SC Lowy Reports Surge in Junk Debt Trading as Banks Scale Back
By David Yong
(Bloomberg) — SC Lowy Financial (HK) Ltd. boosted junk bond and loan trades in Asia and Europe after a commodities slump triggered more defaults and as global banks scale back operations.
The independent fixed-income firm founded by former Deutsche Bank AG employees recorded total trading volumes of about $7.5 billion in the 12 months through September, an increase of 50 percent, according to an e-mailed statement.
Activity in the Asia Pacific region accounted for almost half of the total while the rest was about evenly split between U.S. trades and the Europe, Middle East and Africa business. Hong Kong-based SC Lowy doesn’t disclose its financial earnings.
Smaller brokerage firms are boosting their presence after Barclays Plc and HSBC Holdings Plc led banks in cutting more than 180,000 jobs since Lehman Brothers Holdings Inc. collapsed in September 2008. Goldman Sachs Group Inc. reported a 34 percent drop in third-quarter bond trading revenue earlier this month while JPMorgan Chase & Co. suffered a 23 percent slump due to subdued credit activity.
“To run a high-yield bond trading business requires a lot of resources, it requires more people, research and skills,” SC Lowy co-founder Michel Lowy said. “Many of our competitors that have been downsizing just don’t have the same commitment to the product to be successful. We’ve been able to grab more market share this year, not because the size of the market has grown.”
Asian junk bonds declined 3.7 percent last quarter, the worst performance since mid-2013, a Bank of America Merrill Lynch Index that tracks some $80 billion of securities shows.
China’s economic slowdown and speculation the Federal Reserve may raise its key interest rate have prompted investors to pull $76.3 billion from emerging-market equity and bond funds this year through September, according to EPFR Global data.
Bond defaults globally climbed to 87 this year, surpassing 60 in all of 2014, Standard & Poor’s said in an Oct. 14 report.
Chinese home builder Kaisa Group Holdings Ltd. and Indonesian coal producer PT Berau Coal Energy are among 18 casualties within emerging markets, the ratings company said. The Bloomberg Commodity Index is headed for a fifth year of decline after losing 14 percent since Dec. 31.
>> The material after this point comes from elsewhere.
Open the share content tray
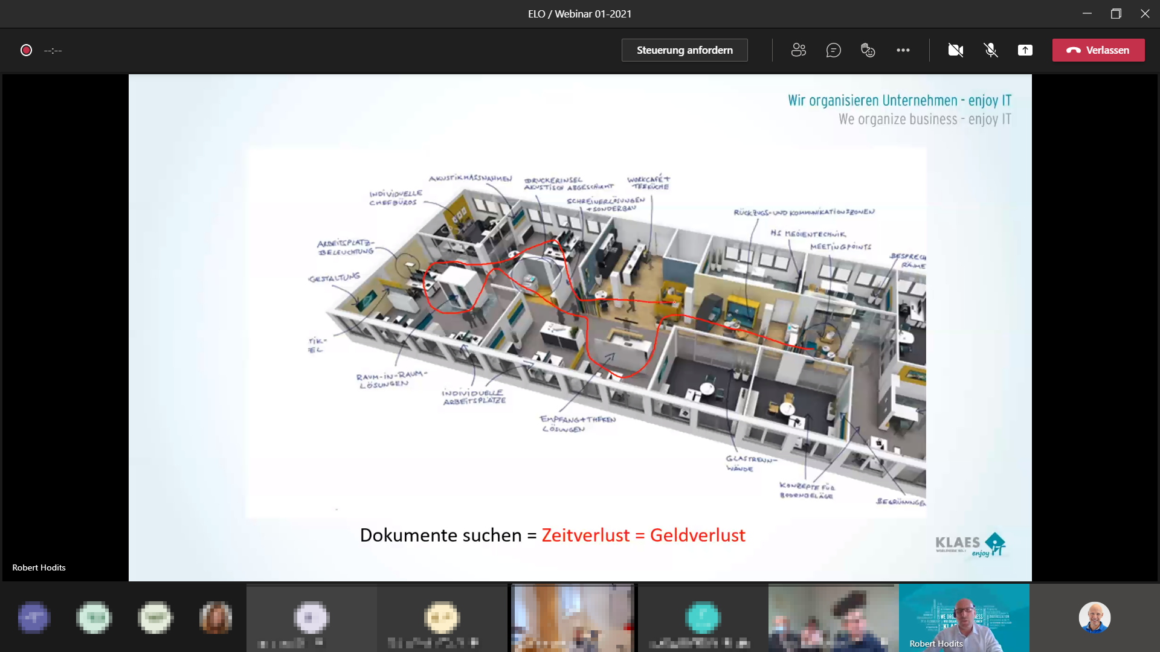This screenshot has width=1160, height=652. [x=1025, y=50]
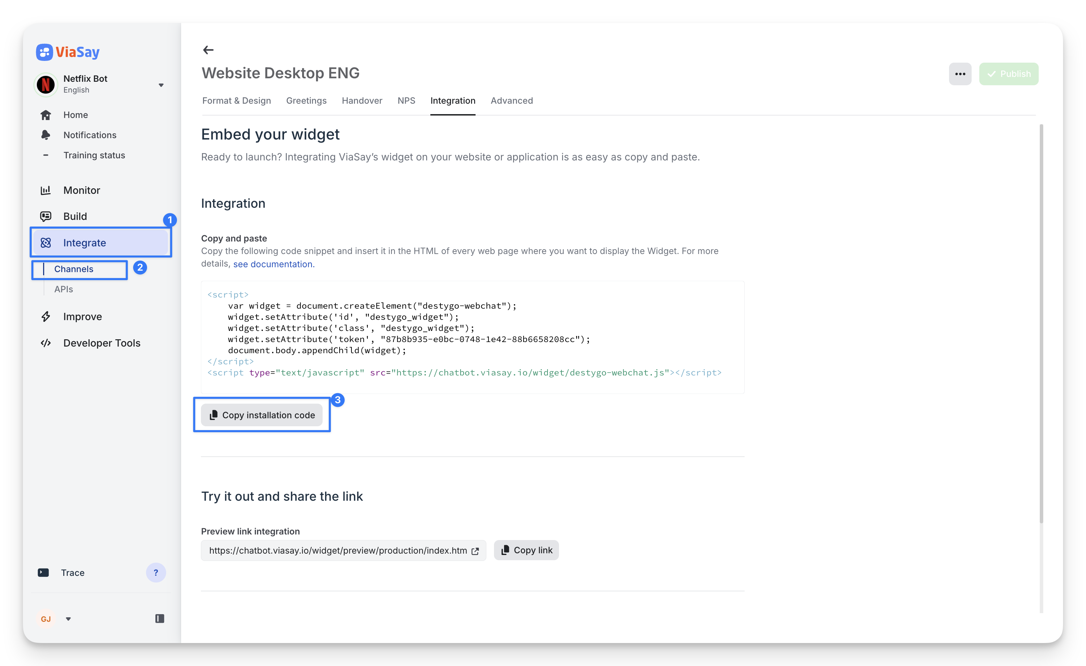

“There’s a lot less liquidity in Asian high yield than there used to be and we’ve seen a lot of investors trying to sell large positions,” Lowy said. Rivals that have reduced exposure or closed business units have taken “some of the liquidity away from the market when there is volatility,” he said.
Lowy said he has a bearish view on commodities, whose bonds form a sizable portion of the Asian junk market.
“This isn’t a market that’s going to snap back anytime soon,” he said. “It’s not purely a cyclical move lower, it’s a secular move that’s going to take years to change and it’s possible that current prices are the new reality.”
When the Fed does start to raise borrowing costs, investors will probably shift even more money from emerging market and higher risk assets into Treasuries, Lowy said. That means there’ll be less incentive to be invested in global high yield debt, making it harder for corporates to refinance their obligations, he said.